- Born: January 9, 1957 (age 69)
- Citizenship: Canadian
- Education: Dalhousie University (BSc); University of British Columbia (MSc, PhD);
- Known for: Li-ion battery, NMC chemistry
- Awards: Simon Fraser University Excellence in Teaching Award (1994); Dalhousie University Faculty of Science Teaching Award (2004); Governor General (Canada) Innovation Award (2016) ;
- Scientific career
- Fields: Combinatorial Material Synthesis; Lithium-ion Battery Electrode Materials; Lithium-ion Battery Electrolyte; PEM Fuel Cell Catalyst Materials; Respirator Materials;
- Institutions: National Research Council; Moli Energy; Simon Fraser University; Dalhousie University;
- Website: www.dal.ca/diff/dahn.html

= Jeff Dahn =

Lithium-ion battery developer

Jeff Dahn (born in 1957 in the United States and emigrated to Nova Scotia, Canada in 1970) is a Professor in the Department of Physics & Atmospheric Sciences and the Department of Chemistry at Dalhousie University. He is recognized as one of the pioneering developers of the lithium-ion battery, which is now used worldwide in laptop computers, cell-phones, automobiles, and many other mobile devices. Although Dr. Dahn made numerous contributions to the development of lithium-ion batteries, his most important discovery was intercalation of Li^{+} ions into graphite from solvents comprising ethylene carbonate,
 which was the final piece of the puzzle in the invention of the commercial Li-ion battery.
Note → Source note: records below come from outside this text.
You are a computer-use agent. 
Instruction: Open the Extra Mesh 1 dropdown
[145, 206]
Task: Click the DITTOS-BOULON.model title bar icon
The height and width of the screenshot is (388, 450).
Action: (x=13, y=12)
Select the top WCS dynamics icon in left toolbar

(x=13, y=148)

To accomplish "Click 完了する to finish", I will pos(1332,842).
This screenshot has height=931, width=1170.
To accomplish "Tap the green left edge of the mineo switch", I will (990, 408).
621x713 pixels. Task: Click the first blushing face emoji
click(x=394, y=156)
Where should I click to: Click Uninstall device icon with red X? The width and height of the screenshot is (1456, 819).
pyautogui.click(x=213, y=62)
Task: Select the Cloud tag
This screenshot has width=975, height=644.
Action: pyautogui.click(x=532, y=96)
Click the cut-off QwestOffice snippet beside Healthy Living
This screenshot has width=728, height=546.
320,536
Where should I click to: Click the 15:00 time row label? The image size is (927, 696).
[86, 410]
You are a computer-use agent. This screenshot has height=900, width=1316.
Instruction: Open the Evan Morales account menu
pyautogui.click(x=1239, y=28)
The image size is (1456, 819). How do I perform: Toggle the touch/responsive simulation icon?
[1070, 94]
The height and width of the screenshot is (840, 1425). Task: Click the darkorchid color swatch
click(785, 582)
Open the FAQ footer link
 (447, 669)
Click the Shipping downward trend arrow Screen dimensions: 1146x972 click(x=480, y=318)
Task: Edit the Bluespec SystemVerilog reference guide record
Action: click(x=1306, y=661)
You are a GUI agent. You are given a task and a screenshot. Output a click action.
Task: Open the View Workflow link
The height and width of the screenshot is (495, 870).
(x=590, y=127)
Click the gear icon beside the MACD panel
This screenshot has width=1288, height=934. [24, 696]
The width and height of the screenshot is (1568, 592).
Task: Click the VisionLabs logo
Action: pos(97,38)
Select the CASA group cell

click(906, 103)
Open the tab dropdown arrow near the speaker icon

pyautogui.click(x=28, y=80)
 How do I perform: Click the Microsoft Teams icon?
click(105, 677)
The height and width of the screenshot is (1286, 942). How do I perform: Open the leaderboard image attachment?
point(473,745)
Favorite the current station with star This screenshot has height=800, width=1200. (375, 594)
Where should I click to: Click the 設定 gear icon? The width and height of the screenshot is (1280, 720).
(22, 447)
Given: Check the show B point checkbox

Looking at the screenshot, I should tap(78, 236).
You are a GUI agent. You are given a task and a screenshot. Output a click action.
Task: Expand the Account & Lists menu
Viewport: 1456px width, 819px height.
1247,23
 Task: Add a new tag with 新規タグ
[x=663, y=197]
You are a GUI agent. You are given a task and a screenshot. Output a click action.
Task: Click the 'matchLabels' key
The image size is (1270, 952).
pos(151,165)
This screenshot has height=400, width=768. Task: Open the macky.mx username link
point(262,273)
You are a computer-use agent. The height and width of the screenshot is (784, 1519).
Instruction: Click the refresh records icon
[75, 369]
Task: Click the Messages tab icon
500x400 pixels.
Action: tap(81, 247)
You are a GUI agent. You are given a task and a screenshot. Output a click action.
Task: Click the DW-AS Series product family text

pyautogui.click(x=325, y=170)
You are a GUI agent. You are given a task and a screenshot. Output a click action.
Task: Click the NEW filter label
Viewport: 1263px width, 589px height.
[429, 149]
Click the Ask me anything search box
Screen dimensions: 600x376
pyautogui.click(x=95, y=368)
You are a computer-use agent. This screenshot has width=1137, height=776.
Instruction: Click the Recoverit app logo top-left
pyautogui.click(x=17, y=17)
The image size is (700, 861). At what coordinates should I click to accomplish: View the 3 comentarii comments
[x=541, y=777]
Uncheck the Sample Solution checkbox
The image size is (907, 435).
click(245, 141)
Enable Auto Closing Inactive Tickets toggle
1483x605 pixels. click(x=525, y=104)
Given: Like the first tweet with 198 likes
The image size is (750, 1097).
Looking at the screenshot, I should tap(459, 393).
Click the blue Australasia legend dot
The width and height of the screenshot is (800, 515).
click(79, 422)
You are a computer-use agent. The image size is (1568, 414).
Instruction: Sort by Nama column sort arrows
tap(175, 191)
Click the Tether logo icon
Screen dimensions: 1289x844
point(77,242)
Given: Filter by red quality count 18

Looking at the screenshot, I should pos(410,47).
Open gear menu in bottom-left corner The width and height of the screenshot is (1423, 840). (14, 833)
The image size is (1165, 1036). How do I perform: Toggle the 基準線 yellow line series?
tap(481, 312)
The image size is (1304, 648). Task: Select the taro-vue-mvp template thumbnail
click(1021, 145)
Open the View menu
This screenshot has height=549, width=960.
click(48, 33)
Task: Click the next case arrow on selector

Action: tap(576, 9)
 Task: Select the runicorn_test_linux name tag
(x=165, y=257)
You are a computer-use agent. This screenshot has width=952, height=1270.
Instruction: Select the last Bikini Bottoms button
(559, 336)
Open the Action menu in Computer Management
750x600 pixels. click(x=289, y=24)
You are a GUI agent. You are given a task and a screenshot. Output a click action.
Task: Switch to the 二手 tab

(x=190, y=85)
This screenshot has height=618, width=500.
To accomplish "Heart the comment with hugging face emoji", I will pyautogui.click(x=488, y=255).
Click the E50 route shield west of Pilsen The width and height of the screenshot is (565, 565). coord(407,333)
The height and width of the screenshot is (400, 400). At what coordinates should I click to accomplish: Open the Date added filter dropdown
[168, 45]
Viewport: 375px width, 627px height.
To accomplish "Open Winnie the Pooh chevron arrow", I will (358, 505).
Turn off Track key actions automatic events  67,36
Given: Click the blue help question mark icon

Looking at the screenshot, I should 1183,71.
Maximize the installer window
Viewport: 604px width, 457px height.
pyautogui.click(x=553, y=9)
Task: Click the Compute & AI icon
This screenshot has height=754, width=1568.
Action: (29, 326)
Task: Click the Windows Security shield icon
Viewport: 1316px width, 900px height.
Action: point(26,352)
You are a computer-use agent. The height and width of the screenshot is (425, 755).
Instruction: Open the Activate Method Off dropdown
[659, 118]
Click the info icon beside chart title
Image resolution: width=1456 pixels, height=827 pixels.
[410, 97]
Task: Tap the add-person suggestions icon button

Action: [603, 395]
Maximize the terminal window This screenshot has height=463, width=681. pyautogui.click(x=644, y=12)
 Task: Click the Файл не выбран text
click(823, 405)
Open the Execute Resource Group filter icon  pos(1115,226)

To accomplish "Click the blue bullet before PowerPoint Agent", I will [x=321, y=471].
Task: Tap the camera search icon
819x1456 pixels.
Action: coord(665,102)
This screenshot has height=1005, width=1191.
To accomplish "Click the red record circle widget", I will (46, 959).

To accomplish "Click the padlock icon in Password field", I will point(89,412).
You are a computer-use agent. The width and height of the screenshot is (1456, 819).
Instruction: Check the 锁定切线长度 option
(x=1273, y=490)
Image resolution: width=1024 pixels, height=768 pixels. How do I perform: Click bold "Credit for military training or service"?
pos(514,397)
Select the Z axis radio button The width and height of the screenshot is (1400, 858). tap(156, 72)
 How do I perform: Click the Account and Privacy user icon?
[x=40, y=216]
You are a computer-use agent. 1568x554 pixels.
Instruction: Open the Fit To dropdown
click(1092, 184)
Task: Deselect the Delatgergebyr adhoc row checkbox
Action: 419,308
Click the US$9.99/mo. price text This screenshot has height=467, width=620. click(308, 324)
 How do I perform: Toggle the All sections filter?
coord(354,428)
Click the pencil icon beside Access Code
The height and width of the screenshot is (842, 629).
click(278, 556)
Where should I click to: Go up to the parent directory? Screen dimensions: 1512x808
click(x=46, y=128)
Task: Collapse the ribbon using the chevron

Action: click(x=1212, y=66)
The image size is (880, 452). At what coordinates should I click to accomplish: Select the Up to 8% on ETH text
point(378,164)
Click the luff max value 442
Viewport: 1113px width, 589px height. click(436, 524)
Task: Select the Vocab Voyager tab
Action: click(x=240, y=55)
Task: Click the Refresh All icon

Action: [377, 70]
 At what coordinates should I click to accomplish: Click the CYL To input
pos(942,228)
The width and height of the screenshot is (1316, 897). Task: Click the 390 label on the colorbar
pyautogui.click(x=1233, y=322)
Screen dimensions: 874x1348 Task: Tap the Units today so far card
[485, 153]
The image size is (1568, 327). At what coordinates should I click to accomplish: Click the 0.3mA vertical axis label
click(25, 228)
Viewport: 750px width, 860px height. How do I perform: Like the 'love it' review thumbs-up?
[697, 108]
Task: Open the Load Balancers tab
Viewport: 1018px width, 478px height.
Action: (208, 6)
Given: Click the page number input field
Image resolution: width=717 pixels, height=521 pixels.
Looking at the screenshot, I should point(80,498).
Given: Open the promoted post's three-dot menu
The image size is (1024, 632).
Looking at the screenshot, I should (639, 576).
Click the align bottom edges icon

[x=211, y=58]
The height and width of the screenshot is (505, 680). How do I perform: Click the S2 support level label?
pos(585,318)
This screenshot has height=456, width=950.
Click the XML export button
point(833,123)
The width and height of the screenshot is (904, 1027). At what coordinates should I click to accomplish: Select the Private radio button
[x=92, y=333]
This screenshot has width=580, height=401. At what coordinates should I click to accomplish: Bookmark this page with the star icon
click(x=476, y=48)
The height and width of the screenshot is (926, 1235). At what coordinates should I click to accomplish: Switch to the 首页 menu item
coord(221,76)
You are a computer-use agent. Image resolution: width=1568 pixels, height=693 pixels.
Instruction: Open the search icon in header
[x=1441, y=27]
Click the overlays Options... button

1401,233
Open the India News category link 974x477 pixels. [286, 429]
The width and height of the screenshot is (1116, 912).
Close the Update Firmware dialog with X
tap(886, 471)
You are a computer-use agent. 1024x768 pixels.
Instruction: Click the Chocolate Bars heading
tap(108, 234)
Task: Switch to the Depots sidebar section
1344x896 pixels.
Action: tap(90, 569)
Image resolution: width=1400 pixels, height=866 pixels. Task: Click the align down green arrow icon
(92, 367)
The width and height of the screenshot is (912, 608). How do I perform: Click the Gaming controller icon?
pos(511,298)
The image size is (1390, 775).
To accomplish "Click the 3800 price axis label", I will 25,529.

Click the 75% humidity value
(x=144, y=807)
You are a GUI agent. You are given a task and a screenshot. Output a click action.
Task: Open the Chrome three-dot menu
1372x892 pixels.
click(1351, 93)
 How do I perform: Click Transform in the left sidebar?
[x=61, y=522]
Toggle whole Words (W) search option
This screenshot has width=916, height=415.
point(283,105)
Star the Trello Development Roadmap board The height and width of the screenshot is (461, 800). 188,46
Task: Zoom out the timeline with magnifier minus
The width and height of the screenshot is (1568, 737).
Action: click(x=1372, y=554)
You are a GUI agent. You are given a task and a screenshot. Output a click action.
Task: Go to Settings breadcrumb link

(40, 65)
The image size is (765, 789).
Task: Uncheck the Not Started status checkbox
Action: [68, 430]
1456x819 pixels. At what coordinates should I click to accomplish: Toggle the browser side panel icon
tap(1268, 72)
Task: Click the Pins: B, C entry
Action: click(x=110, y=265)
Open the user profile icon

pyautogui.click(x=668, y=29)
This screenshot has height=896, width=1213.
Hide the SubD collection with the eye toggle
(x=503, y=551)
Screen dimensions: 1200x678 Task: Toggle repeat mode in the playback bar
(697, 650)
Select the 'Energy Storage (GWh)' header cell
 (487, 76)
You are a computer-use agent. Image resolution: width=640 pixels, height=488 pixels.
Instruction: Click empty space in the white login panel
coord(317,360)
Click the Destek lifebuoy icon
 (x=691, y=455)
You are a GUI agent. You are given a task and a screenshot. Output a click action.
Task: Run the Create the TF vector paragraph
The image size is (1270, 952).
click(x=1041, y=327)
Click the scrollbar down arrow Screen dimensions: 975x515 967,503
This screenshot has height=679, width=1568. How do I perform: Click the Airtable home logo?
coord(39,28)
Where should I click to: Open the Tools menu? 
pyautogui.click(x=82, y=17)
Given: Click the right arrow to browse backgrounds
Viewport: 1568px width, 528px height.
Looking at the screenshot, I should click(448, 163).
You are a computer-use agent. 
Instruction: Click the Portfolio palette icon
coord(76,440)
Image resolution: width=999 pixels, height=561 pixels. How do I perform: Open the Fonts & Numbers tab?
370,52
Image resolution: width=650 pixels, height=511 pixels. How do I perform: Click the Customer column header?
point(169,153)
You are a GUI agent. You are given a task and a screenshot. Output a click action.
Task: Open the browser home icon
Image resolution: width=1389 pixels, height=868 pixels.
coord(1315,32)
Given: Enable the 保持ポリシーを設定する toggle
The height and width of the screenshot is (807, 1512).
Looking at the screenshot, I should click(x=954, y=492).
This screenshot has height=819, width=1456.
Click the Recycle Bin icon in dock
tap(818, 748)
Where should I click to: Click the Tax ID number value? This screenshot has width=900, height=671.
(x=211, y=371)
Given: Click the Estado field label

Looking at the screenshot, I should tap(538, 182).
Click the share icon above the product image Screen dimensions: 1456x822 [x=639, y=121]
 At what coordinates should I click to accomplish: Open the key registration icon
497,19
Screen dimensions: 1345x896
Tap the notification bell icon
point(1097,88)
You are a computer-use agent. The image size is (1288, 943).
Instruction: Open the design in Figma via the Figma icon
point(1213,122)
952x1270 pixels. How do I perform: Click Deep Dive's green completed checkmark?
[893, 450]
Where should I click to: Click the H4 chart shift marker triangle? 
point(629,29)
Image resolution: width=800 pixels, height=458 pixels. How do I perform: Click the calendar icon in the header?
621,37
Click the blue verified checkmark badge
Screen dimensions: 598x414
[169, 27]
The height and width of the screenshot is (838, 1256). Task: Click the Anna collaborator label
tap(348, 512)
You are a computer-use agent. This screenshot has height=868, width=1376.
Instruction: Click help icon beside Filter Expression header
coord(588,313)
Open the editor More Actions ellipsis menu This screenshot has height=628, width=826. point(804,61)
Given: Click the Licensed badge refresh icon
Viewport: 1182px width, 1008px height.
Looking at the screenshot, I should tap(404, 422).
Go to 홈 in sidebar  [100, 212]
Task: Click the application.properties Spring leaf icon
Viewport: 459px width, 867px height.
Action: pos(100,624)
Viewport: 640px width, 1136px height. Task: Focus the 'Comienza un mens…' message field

Nevertheless, Dahn was not selected for the 2019 Nobel Prize in Chemistry, which recognized only John Goodenough, M. Stanley Whittingham, and Akira Yoshino.

==Education==
Dahn obtained his B.Sc. in Physics from Dalhousie University in 1978 and his Ph.D. from the University of British Columbia in 1982.

==Career==
Following his PhD, Dahn did research at the National Research Council of Canada from 1982 until 1985, before working at E-One Moli Energy until 1990. At that time, he took up a faculty position in the Physics Department at Simon Fraser University. In 1996 Dahn returned to Dalhousie University as a professor in the Department of Physics & Atmospheric Sciences and began to focus his research on lithium-ion batteries.

From the time he started doing research, Dahn has worked closely with industry. During his years at Simon Fraser University he worked with E-One Moli Energy. Upon moving to Dalhousie in 1996, Dahn became the NSERC/3M Canada Industrial Research Chair in Materials for Advanced Batteries, a position he was to hold for the next 20 years. In June 2016, Dahn began a 5-year research partnership with Tesla Motors to improve the energy density and lifetime of lithium-ion batteries and reduce their cost. In 2021 Dahn and his team at Dalhousie University extended the research contract with Tesla for another 5 years. Also in 2021, Dahn was named Chief Scientific Advisor to Novonix, an Australian-based battery materials and technology company. Effective June 15, 2023 Jeff Dahn is on the Scientific Advisory Board for Metamaterials, Inc. (Nasdaq:MMAT)(FSE:MMAT)

==Awards and honors==
Dahn has received numerous awards:
- Research Award, International Battery Materials Association (1995)
- Herzberg Medal, Canadian Association of Physicists (1996)
- Research Award, ECS Battery Division (1996)
- Fellow of the Royal Society of Canada (2001)
- Medal for Excellence in Teaching, Canadian Association of Physicists (2009)
- Rio-Tinto Alcan Award, Canadian Institute of Chemistry (2010)
- Technology Award, ECS Battery Division (2011)
- Yeager Award, International Battery Materials Association (2016)
- Inaugural Governor General's Innovation Award (2016)
- Gerhard Herzberg Canada Gold Medal for Science and Engineering (2017).